(Entries for locating text and items)

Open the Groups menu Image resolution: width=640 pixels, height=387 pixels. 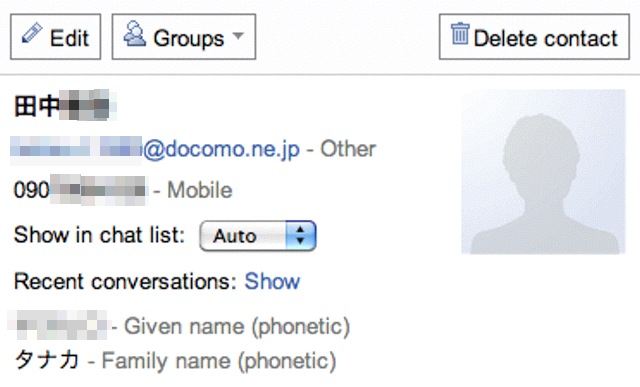click(184, 37)

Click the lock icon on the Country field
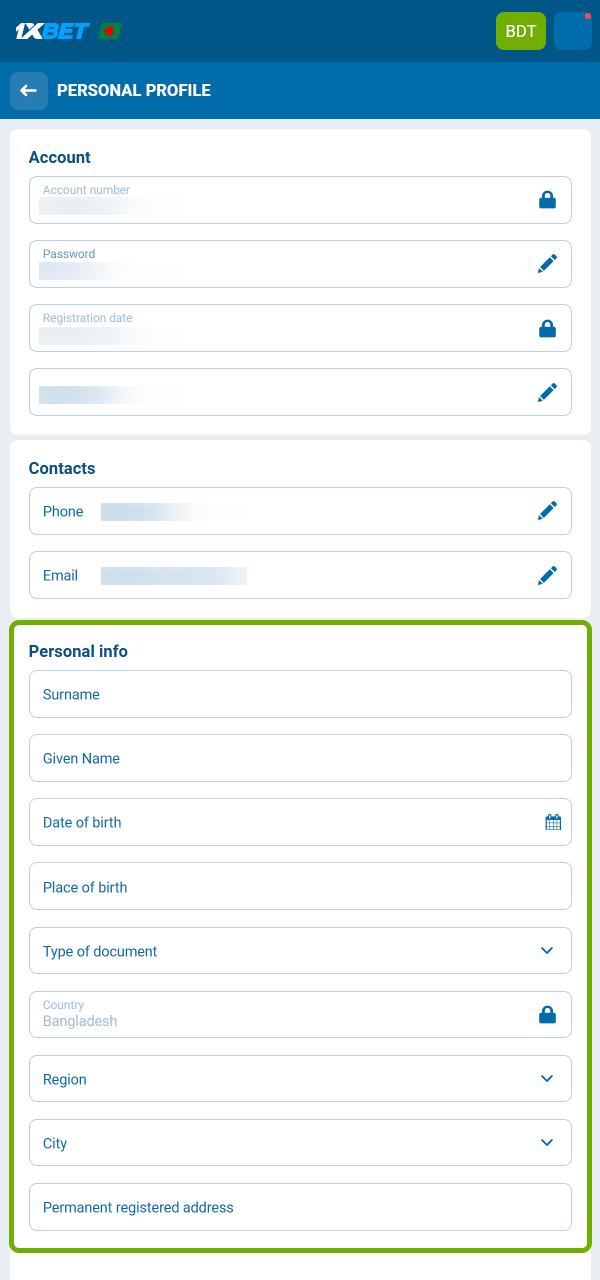pyautogui.click(x=547, y=1014)
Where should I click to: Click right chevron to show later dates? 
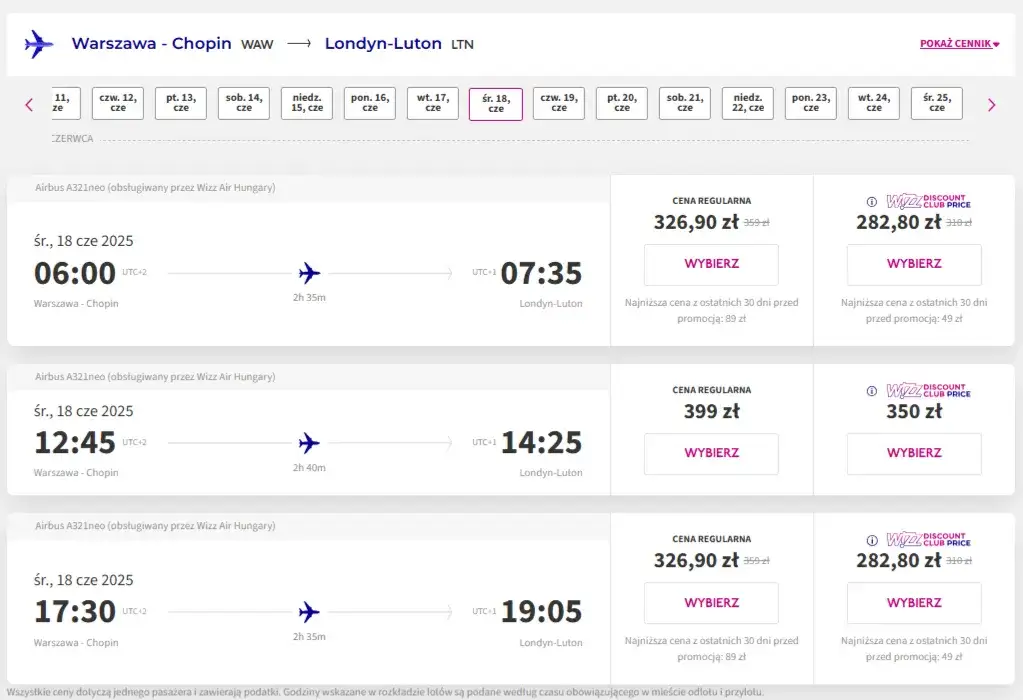coord(991,104)
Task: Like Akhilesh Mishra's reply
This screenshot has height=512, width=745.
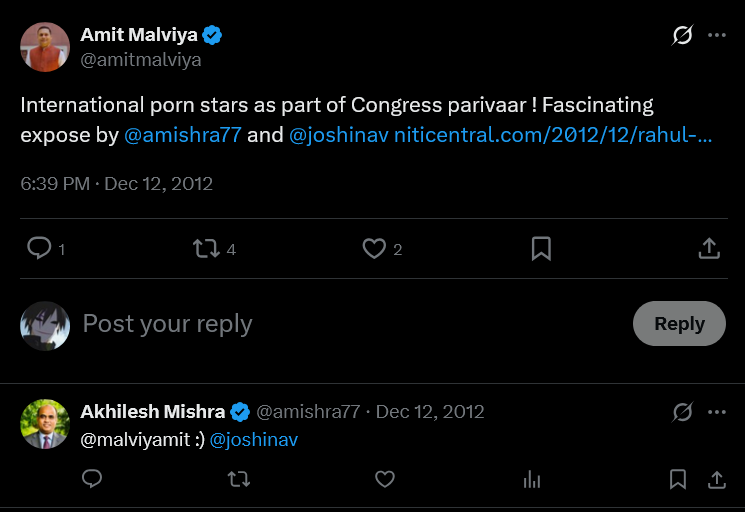Action: click(x=385, y=479)
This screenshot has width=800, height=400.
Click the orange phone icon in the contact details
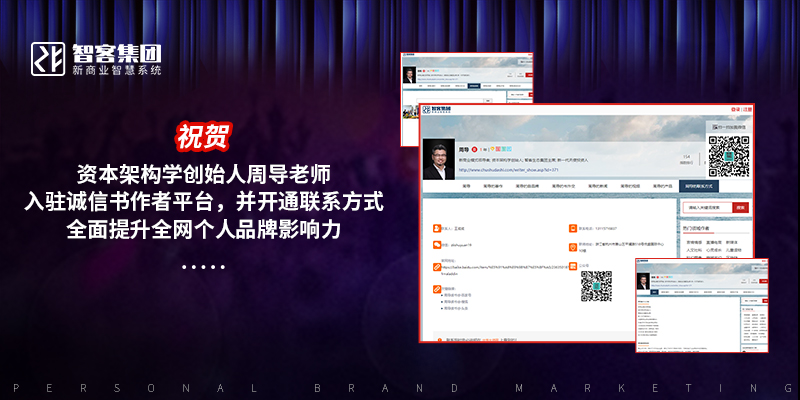coord(571,228)
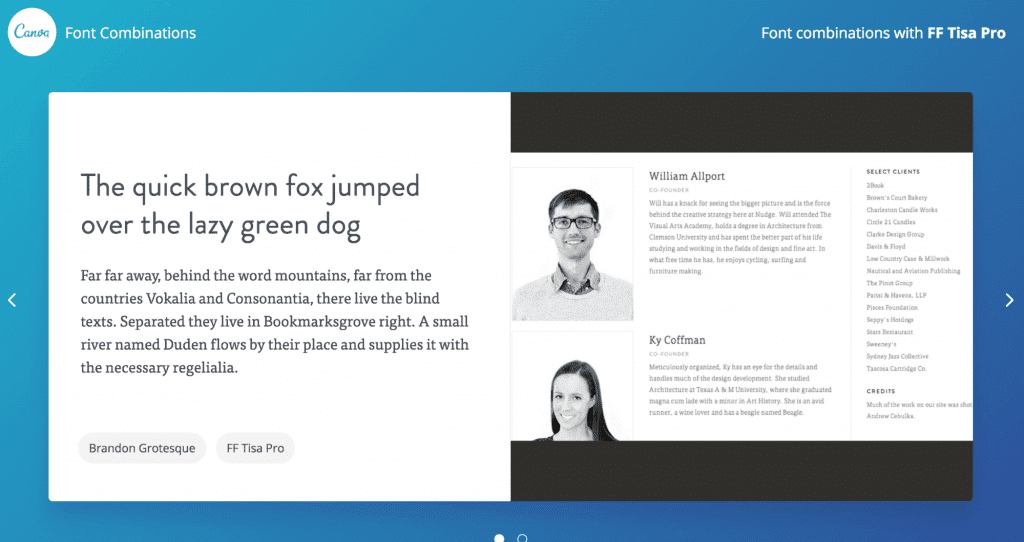Viewport: 1024px width, 542px height.
Task: Click the Ky Coffman name heading
Action: click(x=679, y=340)
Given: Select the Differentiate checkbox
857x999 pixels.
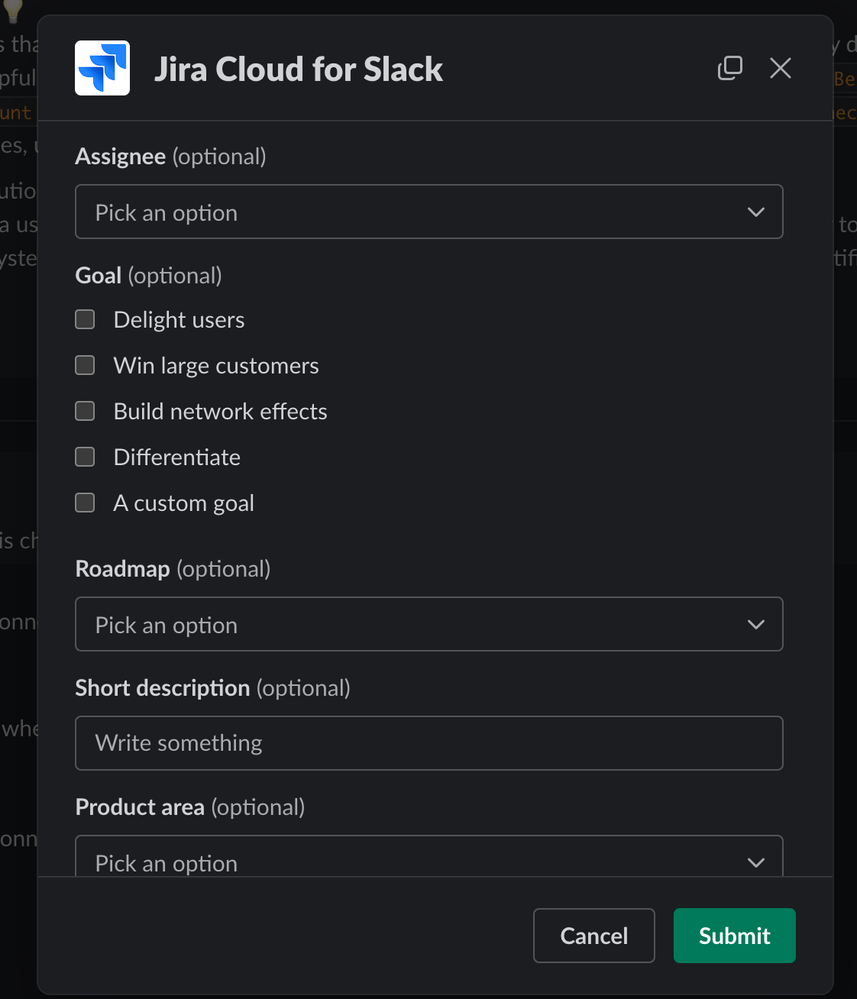Looking at the screenshot, I should click(x=85, y=457).
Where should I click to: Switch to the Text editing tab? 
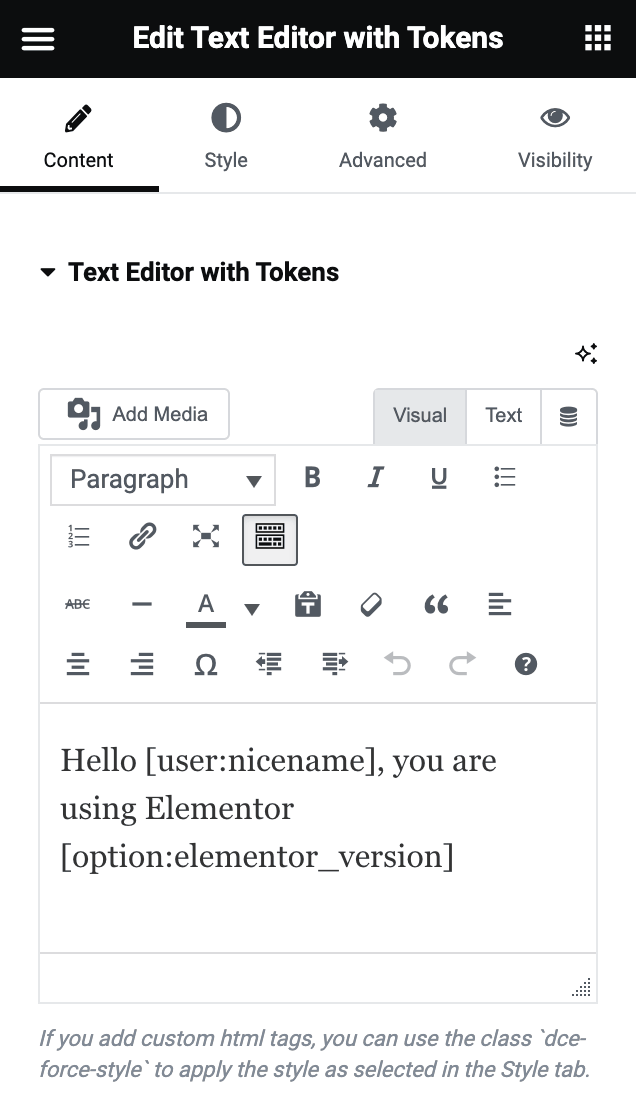click(x=503, y=415)
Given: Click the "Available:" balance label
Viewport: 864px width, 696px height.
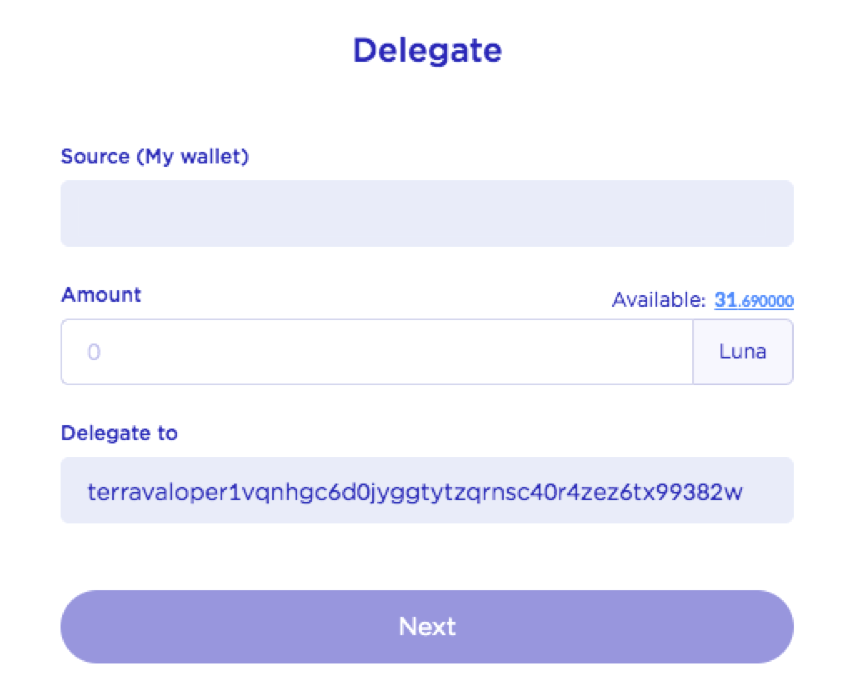Looking at the screenshot, I should [660, 300].
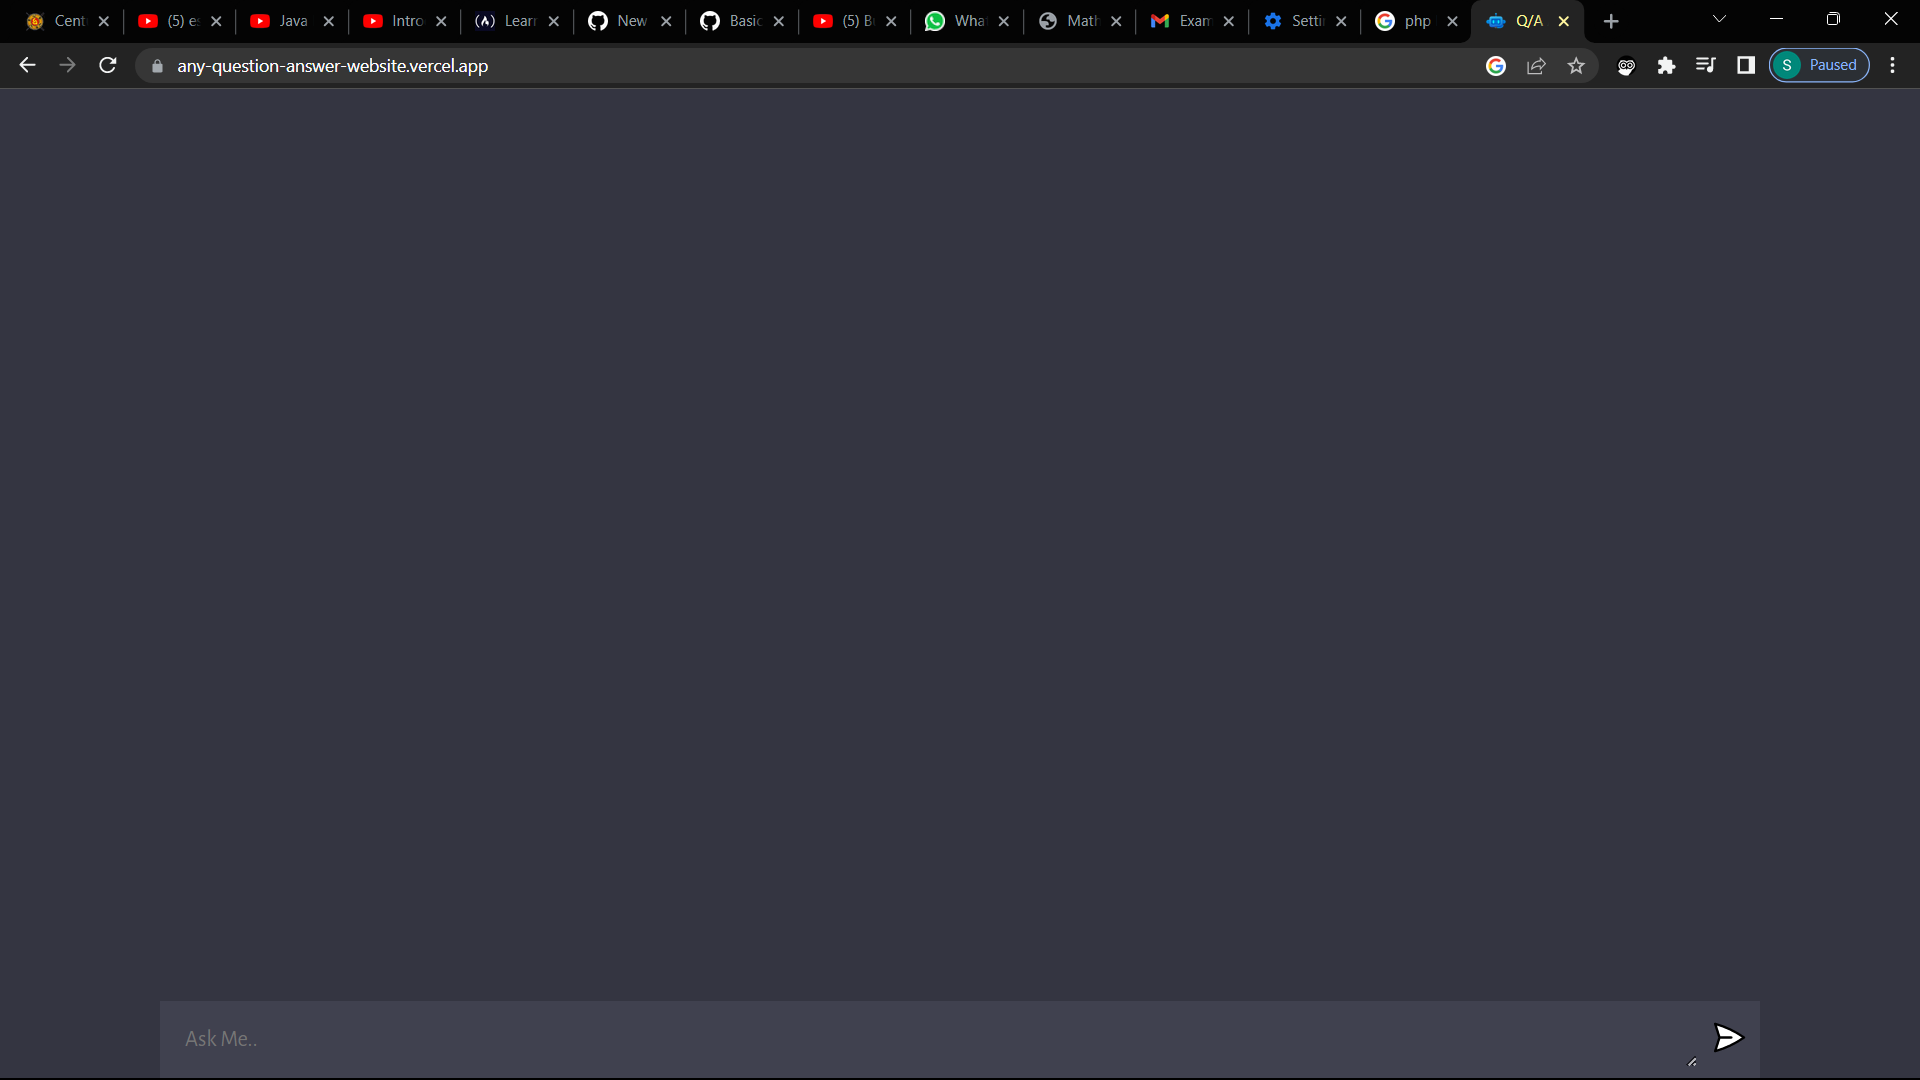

» **Task brief**
Echo the material word for word, starting at the line that contains "This screenshot has width=800, height=400." and ending at the end of the material, with both ends included. Leave the pictures out of your answer.

» **Worked solution**
This screenshot has width=800, height=400.
Click the orange phone icon in the contact details
coord(571,228)
Viewport: 1024px width, 542px height.
Task: Click the Ky Coffman name heading
Action: click(x=679, y=340)
Given: Select the Differentiate checkbox
857x999 pixels.
Looking at the screenshot, I should click(x=85, y=457).
Where should I click to: Switch to the Text editing tab? 
click(x=503, y=415)
Given: Click the "Available:" balance label
Viewport: 864px width, 696px height.
Looking at the screenshot, I should [660, 300].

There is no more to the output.